Pourtant, la peinture de son caractère manque de subtilité et d'originalité. Car Charles de La Bedoyère évoquera pour les lecteurs de Durango le Maximilien du Destin d'un Desperado : il s'agit de la même recherche identitaire dans l'exil, et dans une cause morale qui est surtout une quête de soi. Les deux personnages ont aussi la même témérité, celle qui fait que Maximilien se sacrifie pour la révolution mexicaine, et que Charles prend la tête d'un assaut insensé contre les confédérés.
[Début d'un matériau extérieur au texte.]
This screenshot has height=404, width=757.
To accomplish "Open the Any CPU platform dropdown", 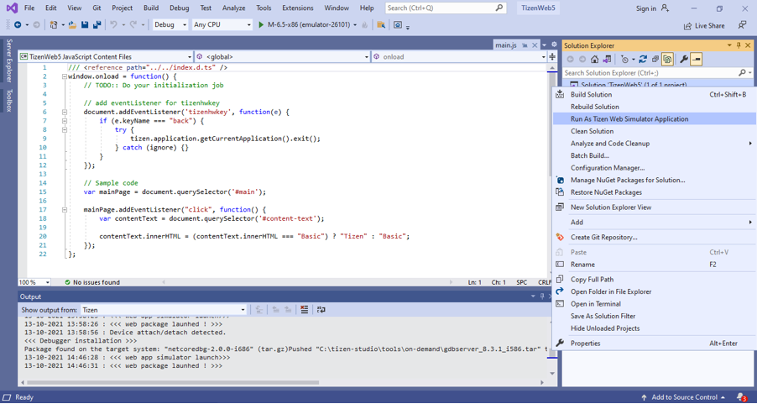I will coord(222,25).
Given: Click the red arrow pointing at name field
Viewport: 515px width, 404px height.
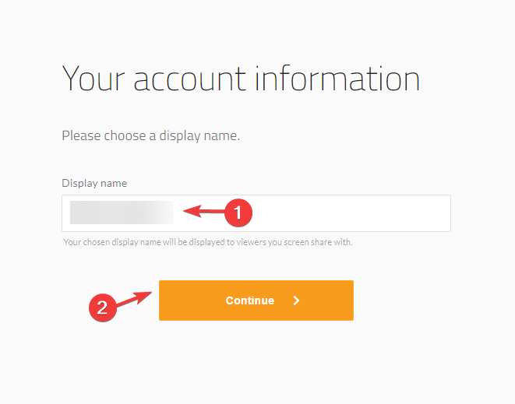Looking at the screenshot, I should [204, 211].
Guimin utilise lors de cette scène-clé un procédé banal qu'Yves Swolfs, et beaucoup d'autres, ont utilisé avant lui : c'est au moment où le héros se dépasse que viennent s'intercaler en noir et blanc, entre les images du présent, des souvenirs d'enfance qui hantent son esprit. Au paroxysme de l'action, Charles puise dans son être le plus profond pour se donner du courage : mais l'album n'a pas la force passionnante des Durango, et le lecteur n'a pas envie d'y croire. Il reste finalement extérieur à l'histoire de cette tête brûlée qui sort vivante du carnage qu'elle a provoqué. Ce manque de sympathie - au sens étymologique du terme - est peut-être dû au graphisme hésitant. Il révèle une patte personnelle, un parti-pris, et les couleurs ternes et passées peuvent certes donner l'impression assez plaisante de feuilleter des images d'époque : mais elles ne parviennent malheureusement pas à rehausser un dessin au trait relativement grossier. Certains personnages se ressemblent trop, et on ne les reconnaît pas toujours d'une page à l'autre : le traitement des visages et des corps donne le sentiment d'avoir été bâclé.
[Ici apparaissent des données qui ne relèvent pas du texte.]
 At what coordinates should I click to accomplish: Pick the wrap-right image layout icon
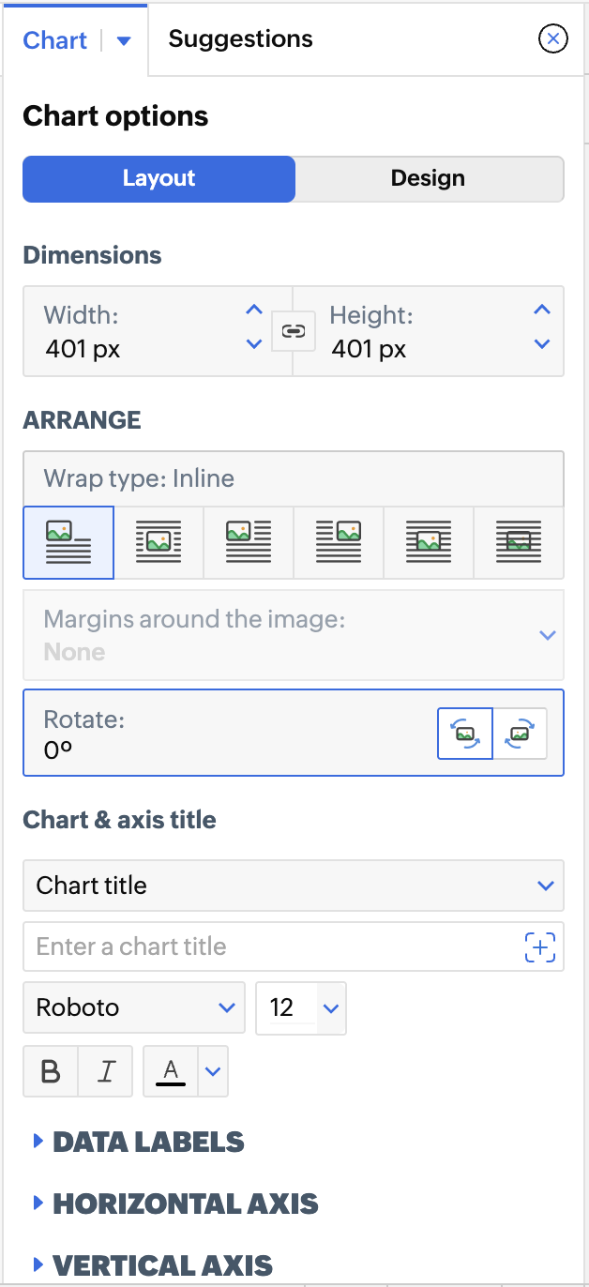(x=339, y=543)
Mais, si l'album ne captive pas le lecteur, c'est aussi que l'histoire manque de surprise : c'est un chemin trop prévisible où s'engouffrent les pas de Charles de La Bédoyère. On n'est pas étonné que le héros devienne un embarras pour son état-major : certes son instinct de bravade était une folie, mais il a permis de prendre des positions sur l'ennemi. Il faut donc le punir... et le récompenser. Dilemme classique pour ceux qui doivent juger ces fortes têtes qui n'obéissent qu'à leur loi intérieure : Charles est promu, mais muté. Ambigu dénouement d'un scénario qui par ailleurs manque parfois de clarté, et c'est bien là le paradoxe : car si le parcours de Charles n'étonne pas, certains aspects de l'histoire demeurent obscurs.
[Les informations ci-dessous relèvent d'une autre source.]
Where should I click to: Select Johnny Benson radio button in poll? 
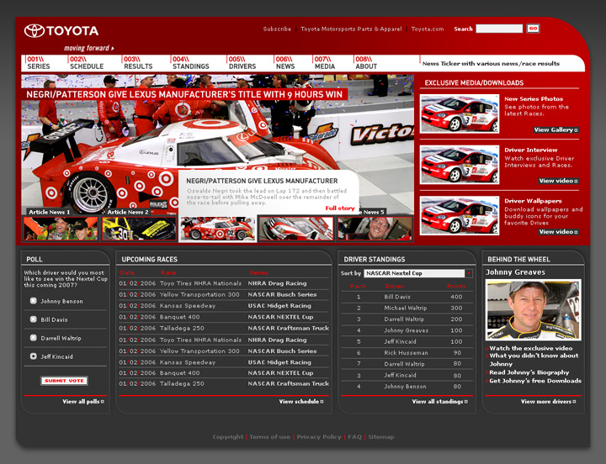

Pourquoi, au nom de quels principes Charles défie-t-il son hôte dans les dernières pages ? Est-ce à cause de ces "affaires" dont François Kinlay s'occupe et dont on ne comprend pas très bien la teneur ? En fait, l'album apparaît trop centré sur un seul personnage, à qui l'auteur veut faire endosser tous les rôles : en faisant de Charles le héros, le narrateur, le chroniqueur, Guimin prend le parti de mettre en images les carnets d'un noble à la recherche de lui-même, mais ce n'est pas le meilleur moyen de faire saisir au lecteur la véritable atmosphère de l'époque. Après avoir lu Les Carnets de la Sécession, on a presque envie d'aller faire un tour du côté des Tuniques Bleues de Lambil et Cauvin : après tout, sur le mode de l'humour, Blutch, Chesterfield et le capitaine Stark nous en apprennent autant sur la guerre civile des Américains.